In the late ’90s and early ’00s, corporations changed the retirement landscape for everyday working Americans. Due to shifts in the economy and underfunded pension liabilities, corporations got rid of the pension plan. They shifted workers to a defined contribution system where the worker must save for their retirement. This massive change shifted the responsibility for retirement from the corporation to you, the individual.

Living longer than ever, many Baby Boomers and Generation Xers are entering retirement unprepared and underfunded. Some academics are worried, predicting a soon-to-be retirement crisis, and some are looking for solutions.

Who Is Robert C. Merton?

Robert C. Merton won a Nobel Prize in Economics in 1997, he is a Distinguished Professor of Finance at MIT Sloan School of Management, and he almost blew up the financial system in 1998 with fellow academic Myron Scholes and legendary bond trader John Meriwether.

Today, Mr. Merton is working with Dimensional Fund Advisors as a research scientist, focusing on strategies for funding what he calls “a good retirement for working and middle-class people.”

Our team was lucky enough to spend time listening to Mr. Merton speak in beautiful Santa Monica, California. Below we will sort through some of his ideas and research for helping people live a good retirement.

Understanding Your Retirement Goal

In retirement, we have many micro goals. Those might be taking a trip, spending time with grandchildren, or working on a passion project. But everyone’s primary goal should be to make it through retirement (also known as to death) without running out of money.

According to Mr. Merton, to fund a good retirement, you will need “an inflation-protected income for life that allows you to sustain the standard of living you enjoyed in the latter part of your working life.”

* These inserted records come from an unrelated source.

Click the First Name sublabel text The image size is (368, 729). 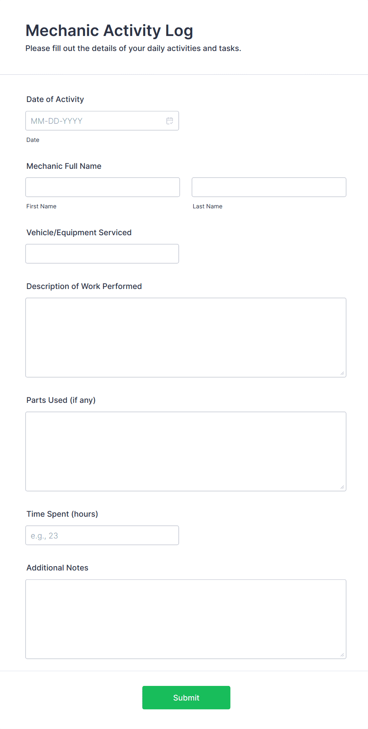(x=41, y=206)
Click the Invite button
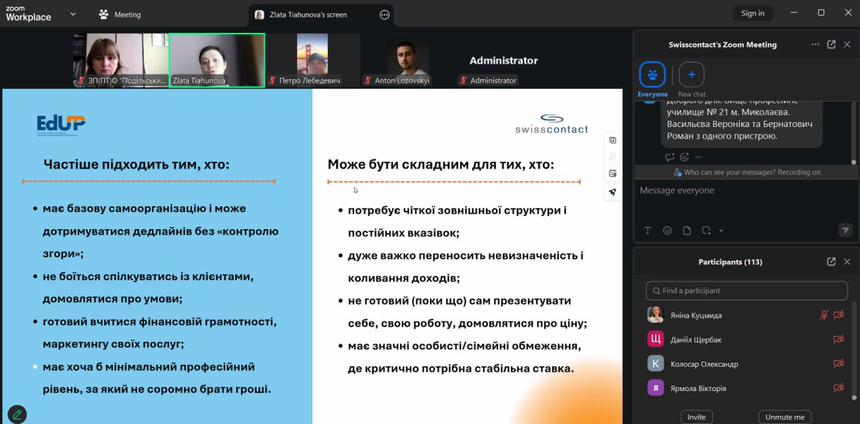 (696, 417)
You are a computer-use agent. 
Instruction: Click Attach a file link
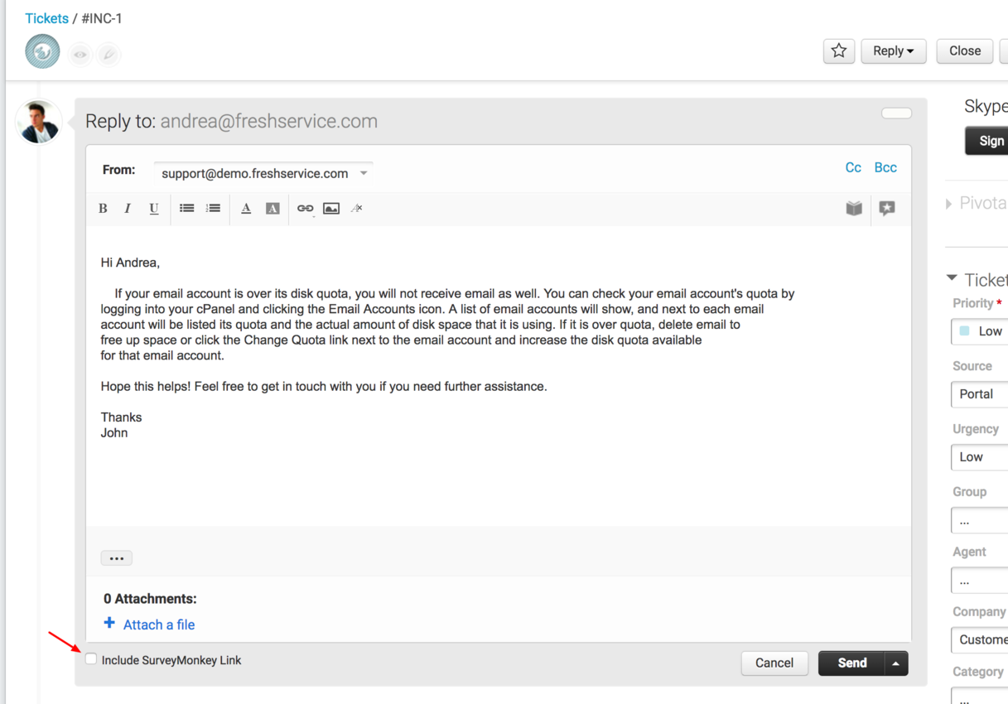158,624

In non-finance speak, this means that your retirement goal should be to have your retirement income closely match your working income in the last few years of your career while enjoying standard-of-living increases as prices rise (this would be like the 1–2% merit increases that are popular in corporate America).

Generating a Retirement Income

The big problem is that the majority of corporations no longer offer pension funds (aka defined benefit plans). Instead, they provide individual retirement savings accounts like a 401(k) (aka defined contribution plans). So now, when people are going to retire, instead of having a steady stream of income as they did in their working years, they will have a small Social Security check (usually covers about 20–30% of working income) and a pot of money in an employer-sponsored DC plan.

Professor Merton believes people should look at their pot of money as a potential stream of income for retirement and not as an account with wealth.

For example, instead of saying to yourself, “I have a retirement account with a balance of $1,000,000,” say: “I have a retirement account with $40,000 of annual income that will last me for 25 years.” (Note: Inflation not included. Math is $40,000 * 25 = $1,000,000.)

The funny thing is, most people dream of having one million dollars. The sad part is, it won’t buy you much over a 25-year retirement!

Strategies to Improve Your Retirement

Let’s say you don’t have a pension plan or a large pool of money in a defined contribution plan. What are your options to improve your probability of funding a good retirement?

  1. Save more: This would involve cutting consumption (spending) to save more. Most financial planners recommend clients should be saving between 10 and 20% of their income.
  2. Work longer: The longer you work, the shorter your retirement timeline will be. You will also continue to make money, so you won’t be as reliant on your pot of money.
  3. Increase investment risk: Taking more risk with your retirement money could lead to higher expected returns—but it could also lead to financial ruin if not done correctly.

A fourth option is what we like to call the “ace in the hole” for our clients: equity extraction from a house or, as we call it, a home pension. This is infamously referred to as a reverse mortgage, which received negative press in the early 2000s after certain lenders took advantage of unsuspecting seniors. That said, a home pension could provide a decent stream of income for retirees. Learn more about reverse mortgages here.


Retirement for baby boomers, Generation Xers, and millennials will look way different from our parents’ or grandparents’ generation because corporations started shifting retirement risks to individuals in the early 1990s.

Start planning for your retirement now by saving and being mindful of spending. Think of your 401(k) (or other retirement savings account) as the way you will replace your working income in retirement and not as a pot of money. And consider other strategies to improve your retirement savings.